The task: Where a line of the data holds the word "last", copy that line.

Source material:
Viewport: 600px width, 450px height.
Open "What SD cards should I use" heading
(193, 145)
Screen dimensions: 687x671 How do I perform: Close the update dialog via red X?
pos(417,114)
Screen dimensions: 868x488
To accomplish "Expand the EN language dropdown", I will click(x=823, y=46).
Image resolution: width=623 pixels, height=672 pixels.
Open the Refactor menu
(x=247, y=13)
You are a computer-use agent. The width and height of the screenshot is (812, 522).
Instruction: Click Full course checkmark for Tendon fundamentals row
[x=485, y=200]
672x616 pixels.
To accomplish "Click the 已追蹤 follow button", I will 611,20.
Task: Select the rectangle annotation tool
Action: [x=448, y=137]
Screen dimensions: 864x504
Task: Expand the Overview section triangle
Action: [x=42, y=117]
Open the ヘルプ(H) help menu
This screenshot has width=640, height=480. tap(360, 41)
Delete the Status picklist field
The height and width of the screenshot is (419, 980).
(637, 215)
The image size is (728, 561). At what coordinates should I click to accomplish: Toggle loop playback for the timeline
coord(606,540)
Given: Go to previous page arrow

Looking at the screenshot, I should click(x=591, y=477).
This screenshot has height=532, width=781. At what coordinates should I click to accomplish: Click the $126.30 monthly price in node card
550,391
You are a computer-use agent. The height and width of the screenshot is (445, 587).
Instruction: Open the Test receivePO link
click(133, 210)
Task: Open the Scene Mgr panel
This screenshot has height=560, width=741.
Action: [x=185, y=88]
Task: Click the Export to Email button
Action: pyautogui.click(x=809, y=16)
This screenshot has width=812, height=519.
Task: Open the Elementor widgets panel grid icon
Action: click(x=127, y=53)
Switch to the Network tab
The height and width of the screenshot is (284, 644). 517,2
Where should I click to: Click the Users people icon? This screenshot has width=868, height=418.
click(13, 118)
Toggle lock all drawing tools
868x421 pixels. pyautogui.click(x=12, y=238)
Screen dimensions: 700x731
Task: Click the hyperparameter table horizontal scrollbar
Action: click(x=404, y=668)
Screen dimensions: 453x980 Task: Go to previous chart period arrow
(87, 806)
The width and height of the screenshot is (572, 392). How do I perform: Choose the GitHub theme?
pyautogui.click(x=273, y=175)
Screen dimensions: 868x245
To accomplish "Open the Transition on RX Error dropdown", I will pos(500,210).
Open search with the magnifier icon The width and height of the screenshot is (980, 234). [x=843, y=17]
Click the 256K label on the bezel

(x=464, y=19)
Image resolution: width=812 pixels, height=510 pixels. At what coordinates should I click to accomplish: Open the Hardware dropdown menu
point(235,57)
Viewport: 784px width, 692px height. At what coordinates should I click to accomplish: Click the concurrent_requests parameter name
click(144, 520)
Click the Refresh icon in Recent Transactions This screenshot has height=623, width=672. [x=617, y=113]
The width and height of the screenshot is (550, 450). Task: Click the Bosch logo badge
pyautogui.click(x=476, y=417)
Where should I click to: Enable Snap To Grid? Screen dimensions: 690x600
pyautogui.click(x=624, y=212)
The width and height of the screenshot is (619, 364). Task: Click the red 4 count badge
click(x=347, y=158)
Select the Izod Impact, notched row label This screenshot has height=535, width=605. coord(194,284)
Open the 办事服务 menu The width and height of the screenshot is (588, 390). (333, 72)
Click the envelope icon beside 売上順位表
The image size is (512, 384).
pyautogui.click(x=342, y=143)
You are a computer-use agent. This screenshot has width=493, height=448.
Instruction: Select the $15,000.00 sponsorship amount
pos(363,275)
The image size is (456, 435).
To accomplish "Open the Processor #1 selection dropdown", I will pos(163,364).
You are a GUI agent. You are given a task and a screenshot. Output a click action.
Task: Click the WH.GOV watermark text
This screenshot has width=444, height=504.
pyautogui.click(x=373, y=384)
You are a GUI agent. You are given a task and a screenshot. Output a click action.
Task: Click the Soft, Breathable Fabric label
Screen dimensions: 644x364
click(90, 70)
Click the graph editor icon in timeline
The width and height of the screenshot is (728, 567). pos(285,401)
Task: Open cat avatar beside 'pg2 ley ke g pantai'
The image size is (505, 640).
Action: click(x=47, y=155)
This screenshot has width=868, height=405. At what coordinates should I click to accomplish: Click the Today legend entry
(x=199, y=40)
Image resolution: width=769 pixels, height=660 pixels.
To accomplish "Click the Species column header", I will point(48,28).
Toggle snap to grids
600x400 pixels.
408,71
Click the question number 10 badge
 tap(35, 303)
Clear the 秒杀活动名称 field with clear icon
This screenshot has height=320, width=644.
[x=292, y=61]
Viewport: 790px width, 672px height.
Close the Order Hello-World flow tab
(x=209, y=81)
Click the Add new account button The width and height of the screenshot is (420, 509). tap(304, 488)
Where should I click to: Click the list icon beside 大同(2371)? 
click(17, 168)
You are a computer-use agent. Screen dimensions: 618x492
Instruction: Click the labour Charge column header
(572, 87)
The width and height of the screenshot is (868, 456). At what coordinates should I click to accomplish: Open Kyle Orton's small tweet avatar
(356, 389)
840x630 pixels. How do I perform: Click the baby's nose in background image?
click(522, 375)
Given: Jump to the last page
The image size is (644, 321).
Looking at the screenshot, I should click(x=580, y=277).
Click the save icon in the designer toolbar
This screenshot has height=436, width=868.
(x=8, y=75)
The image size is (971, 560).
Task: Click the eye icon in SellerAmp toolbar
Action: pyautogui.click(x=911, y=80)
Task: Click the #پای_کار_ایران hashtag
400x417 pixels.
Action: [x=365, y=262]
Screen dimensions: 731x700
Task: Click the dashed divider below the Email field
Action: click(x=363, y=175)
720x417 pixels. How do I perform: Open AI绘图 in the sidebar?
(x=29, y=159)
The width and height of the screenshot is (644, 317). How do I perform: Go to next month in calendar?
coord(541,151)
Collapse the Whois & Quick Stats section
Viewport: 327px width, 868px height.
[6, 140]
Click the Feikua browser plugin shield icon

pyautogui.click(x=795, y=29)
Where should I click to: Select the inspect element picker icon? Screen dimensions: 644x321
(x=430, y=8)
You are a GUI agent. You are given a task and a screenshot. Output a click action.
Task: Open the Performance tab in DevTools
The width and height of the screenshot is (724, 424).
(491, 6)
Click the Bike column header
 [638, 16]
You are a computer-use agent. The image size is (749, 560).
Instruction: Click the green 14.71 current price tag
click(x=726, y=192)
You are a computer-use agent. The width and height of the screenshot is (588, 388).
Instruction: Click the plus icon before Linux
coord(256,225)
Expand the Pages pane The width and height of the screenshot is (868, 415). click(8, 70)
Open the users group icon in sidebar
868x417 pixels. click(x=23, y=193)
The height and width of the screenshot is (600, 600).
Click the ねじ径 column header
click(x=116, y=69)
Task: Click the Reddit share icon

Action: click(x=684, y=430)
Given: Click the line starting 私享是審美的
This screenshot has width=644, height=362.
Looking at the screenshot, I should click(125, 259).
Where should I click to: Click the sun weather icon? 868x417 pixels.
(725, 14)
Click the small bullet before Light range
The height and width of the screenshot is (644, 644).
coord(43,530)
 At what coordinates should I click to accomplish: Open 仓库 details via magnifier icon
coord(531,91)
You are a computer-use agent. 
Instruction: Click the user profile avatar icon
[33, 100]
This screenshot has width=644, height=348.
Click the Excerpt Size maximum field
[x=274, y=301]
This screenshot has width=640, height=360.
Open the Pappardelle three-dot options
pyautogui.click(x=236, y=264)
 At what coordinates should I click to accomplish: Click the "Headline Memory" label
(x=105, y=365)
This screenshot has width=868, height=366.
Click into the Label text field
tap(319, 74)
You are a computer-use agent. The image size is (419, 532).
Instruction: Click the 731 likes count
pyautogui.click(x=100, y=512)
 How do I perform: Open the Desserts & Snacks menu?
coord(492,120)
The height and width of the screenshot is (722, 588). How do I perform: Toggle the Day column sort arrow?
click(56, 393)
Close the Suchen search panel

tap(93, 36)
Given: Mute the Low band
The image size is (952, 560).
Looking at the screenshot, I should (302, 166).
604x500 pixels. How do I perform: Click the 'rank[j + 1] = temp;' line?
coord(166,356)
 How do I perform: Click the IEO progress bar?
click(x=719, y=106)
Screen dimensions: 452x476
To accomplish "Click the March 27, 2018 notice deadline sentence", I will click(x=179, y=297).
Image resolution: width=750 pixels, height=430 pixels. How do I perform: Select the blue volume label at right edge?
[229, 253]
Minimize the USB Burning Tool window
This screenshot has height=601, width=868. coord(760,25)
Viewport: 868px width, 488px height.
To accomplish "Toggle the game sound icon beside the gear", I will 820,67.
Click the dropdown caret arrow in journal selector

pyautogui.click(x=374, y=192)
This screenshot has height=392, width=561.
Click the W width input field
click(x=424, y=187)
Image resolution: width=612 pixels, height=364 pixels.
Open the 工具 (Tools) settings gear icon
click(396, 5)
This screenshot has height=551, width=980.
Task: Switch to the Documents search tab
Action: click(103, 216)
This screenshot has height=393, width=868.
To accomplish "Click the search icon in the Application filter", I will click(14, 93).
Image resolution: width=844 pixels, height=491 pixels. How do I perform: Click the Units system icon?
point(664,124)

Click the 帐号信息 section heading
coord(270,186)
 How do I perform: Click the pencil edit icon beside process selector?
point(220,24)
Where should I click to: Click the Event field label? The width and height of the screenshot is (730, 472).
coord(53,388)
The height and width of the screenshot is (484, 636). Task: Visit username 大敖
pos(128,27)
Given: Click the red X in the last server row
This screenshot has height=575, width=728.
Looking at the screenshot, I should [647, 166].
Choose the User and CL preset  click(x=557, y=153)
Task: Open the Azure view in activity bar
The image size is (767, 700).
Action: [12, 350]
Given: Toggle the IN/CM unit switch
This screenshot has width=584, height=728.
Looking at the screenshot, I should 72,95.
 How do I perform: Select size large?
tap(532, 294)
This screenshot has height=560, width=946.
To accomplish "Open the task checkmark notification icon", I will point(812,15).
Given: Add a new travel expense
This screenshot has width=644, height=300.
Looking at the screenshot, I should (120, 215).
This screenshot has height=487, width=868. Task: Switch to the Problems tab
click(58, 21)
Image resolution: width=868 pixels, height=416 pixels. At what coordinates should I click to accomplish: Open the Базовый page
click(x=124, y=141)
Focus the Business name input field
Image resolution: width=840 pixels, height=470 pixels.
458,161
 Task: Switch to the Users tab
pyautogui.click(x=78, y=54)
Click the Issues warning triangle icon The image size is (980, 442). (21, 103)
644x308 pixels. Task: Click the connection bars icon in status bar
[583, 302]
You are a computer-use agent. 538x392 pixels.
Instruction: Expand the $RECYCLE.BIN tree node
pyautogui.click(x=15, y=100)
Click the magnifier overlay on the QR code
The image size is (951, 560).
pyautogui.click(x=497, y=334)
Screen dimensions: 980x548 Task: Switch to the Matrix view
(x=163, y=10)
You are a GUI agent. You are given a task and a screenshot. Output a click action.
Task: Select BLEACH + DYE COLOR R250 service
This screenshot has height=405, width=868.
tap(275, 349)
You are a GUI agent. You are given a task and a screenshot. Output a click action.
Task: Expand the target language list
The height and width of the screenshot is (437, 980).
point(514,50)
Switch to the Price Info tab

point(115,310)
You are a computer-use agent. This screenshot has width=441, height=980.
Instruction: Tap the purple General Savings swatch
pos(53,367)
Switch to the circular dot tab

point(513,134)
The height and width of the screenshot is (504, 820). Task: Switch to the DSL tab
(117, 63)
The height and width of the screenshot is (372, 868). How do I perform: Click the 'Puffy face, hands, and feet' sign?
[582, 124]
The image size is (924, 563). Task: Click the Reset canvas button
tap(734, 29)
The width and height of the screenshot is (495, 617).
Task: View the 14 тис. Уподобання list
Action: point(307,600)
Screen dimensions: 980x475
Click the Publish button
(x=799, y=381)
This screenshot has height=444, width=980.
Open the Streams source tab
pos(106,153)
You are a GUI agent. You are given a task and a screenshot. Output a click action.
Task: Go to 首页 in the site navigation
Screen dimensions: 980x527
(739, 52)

Response below:
Given: Jump to the last page
Given: Click the red X in the last server row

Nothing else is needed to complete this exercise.